【本】岡本太郎が芸術を語ったら、の一冊
- 2011.07.10
- 更新日:2013.07.25
- 書評・評論
岡本太郎の『今日の芸術―時代を創造するものは誰か 』(光文社知恵の森文庫)。
「きょうのげいじゅつ」でなくて「こんにちのげいじゅつ」、だと思います。はい。これまた元の本は1954年発刊です。昭和29年に岡本太郎が芸術について語った本。
なにせ芸術は爆発だという人なので、「芸術」を捕まえて遠投みたいにぽーんと放たれてしまったらどうしようと思っていました。でも、文章はとても親しみやすく、わかりやすい。たぶん小学校高学年の子が読んでも十分に伝わります。すぐ前で太郎さんが熱く語っているみたい。「芸術」をちょこんと隣に置いてもらったふうです。
「うまく」描こうとするのは何かと比べているからで、相対的な縛りです。本当はみんな表現したいと思っているし、能力がある。どれが秀でている、と考えるのは間違っている。へんてこに描いてやれと思うくらいがちょうどよく、そこでやっと本来の自分の表現が出てくる。
絵画だけでなく、生活全般にこの考え方が応用できそうです。
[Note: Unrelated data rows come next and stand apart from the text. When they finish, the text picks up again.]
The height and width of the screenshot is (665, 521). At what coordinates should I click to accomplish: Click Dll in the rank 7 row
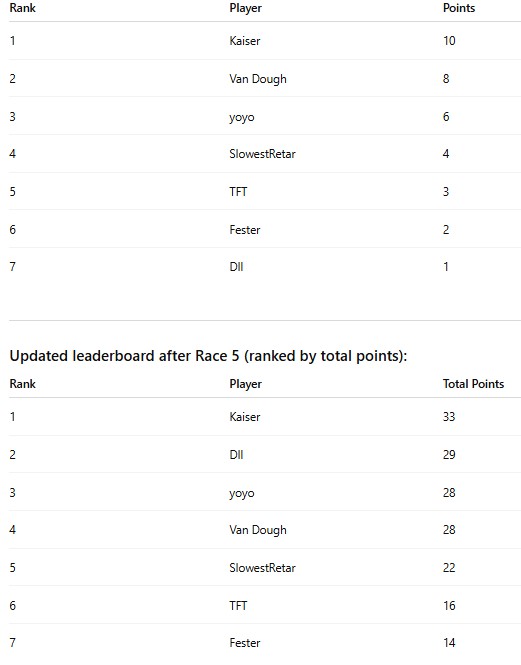[x=236, y=267]
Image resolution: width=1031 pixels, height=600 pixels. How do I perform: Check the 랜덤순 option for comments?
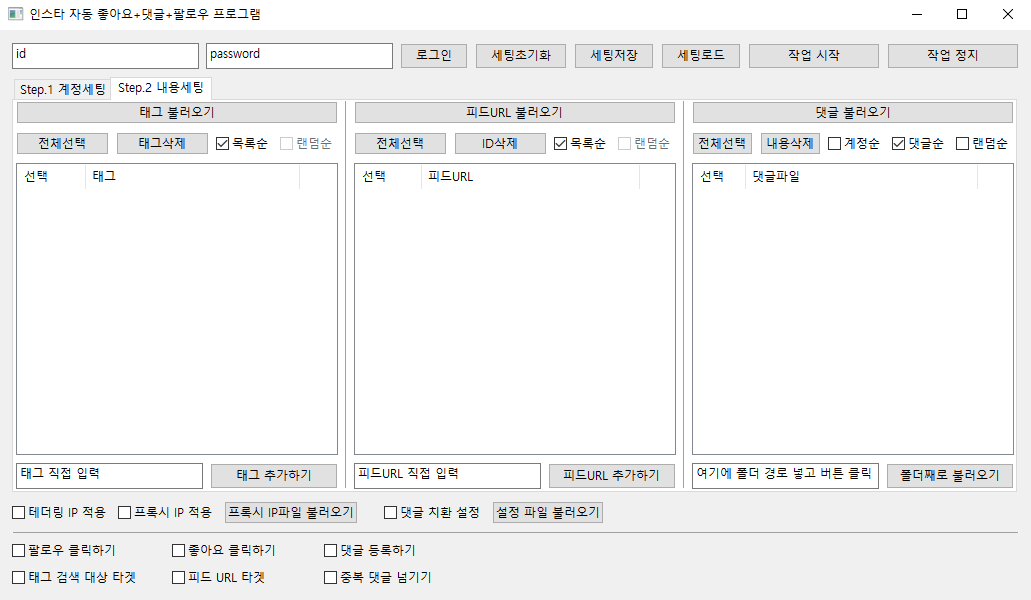tap(963, 144)
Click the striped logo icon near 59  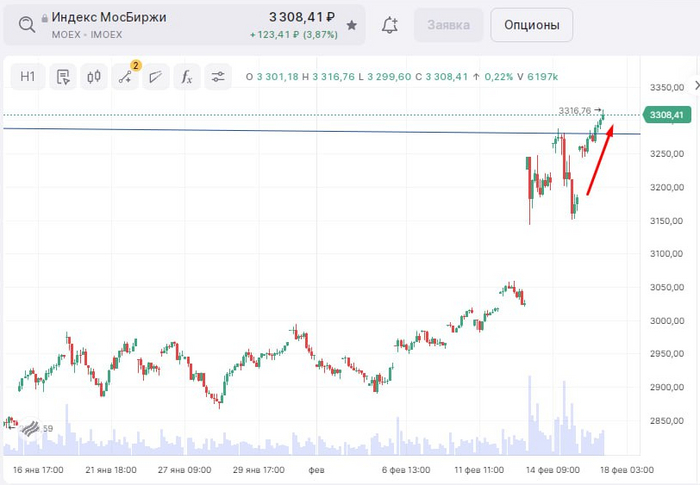click(x=32, y=429)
文章を書くのも似ているかもしれない。「うまく」とこだわると何も出てきません。
先端の「芸術家」はあえて誰もわからないところに切り込んで戦い、表現を手に入れていく人たちのこと。これは一握りの意志を持った人だけです。でもみんなが「芸術家」にならなくてもいい。
60年近く前の文章なのにまったく古びていません。下手な新刊よりも生身な感じがするのが不思議です。